### Instructions to follow
After reading the lines below, count those that contain "beside" and give the count alone.

(Data shown)

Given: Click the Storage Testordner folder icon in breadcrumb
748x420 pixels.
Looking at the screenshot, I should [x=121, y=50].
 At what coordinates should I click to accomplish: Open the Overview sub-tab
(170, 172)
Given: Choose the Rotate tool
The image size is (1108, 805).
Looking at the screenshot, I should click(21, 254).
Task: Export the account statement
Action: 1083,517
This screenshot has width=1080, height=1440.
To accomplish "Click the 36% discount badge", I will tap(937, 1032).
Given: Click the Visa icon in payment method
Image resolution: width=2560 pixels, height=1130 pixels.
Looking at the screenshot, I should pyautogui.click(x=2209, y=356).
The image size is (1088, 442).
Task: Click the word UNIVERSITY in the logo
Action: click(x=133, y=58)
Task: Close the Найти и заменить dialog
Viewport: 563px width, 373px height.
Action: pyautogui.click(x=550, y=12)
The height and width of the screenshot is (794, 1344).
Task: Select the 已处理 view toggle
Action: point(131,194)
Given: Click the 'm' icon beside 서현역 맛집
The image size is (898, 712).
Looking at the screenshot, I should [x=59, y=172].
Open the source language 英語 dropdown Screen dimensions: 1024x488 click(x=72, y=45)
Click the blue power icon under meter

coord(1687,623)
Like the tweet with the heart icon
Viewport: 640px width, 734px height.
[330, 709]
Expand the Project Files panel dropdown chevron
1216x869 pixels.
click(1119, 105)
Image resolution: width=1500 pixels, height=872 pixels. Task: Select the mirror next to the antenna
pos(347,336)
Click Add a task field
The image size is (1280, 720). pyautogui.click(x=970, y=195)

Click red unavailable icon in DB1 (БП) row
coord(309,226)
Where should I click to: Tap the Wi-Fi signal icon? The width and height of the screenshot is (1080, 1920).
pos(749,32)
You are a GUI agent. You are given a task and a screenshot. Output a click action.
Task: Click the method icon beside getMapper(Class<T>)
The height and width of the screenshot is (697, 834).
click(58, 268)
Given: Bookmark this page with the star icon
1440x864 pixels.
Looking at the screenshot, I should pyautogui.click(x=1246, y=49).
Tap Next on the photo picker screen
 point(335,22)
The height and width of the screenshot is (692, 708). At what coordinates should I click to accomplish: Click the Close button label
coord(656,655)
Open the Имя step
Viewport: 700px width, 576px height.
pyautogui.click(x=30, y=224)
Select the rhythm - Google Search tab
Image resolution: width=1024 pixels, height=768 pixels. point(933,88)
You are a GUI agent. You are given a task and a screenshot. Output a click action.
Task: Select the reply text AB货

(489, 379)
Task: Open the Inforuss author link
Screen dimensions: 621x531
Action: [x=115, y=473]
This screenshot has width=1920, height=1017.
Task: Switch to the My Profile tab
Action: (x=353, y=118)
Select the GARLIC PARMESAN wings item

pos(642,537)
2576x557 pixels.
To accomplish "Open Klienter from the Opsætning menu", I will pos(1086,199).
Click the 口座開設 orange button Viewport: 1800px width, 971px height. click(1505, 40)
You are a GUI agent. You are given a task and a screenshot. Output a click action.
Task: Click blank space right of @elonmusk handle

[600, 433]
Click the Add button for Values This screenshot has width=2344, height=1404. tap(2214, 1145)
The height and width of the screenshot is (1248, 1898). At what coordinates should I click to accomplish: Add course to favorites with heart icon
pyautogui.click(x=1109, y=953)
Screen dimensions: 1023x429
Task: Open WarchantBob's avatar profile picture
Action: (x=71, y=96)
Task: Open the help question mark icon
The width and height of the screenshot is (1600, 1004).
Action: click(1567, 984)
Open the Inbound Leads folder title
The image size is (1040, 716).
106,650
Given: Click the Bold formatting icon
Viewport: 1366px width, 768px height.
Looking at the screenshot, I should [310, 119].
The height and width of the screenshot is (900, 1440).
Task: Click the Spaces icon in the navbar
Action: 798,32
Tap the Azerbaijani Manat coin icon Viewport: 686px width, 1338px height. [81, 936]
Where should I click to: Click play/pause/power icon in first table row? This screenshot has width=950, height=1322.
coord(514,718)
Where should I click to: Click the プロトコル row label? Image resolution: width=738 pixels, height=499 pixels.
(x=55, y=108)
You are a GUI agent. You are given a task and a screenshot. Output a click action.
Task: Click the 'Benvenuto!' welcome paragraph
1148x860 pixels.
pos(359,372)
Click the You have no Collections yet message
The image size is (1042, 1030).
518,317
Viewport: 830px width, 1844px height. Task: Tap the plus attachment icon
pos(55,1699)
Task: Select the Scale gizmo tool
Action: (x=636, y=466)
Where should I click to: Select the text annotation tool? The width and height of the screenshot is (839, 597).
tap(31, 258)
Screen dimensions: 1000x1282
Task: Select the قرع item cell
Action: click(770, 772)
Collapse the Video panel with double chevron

(End Data shown)

### Answer section
2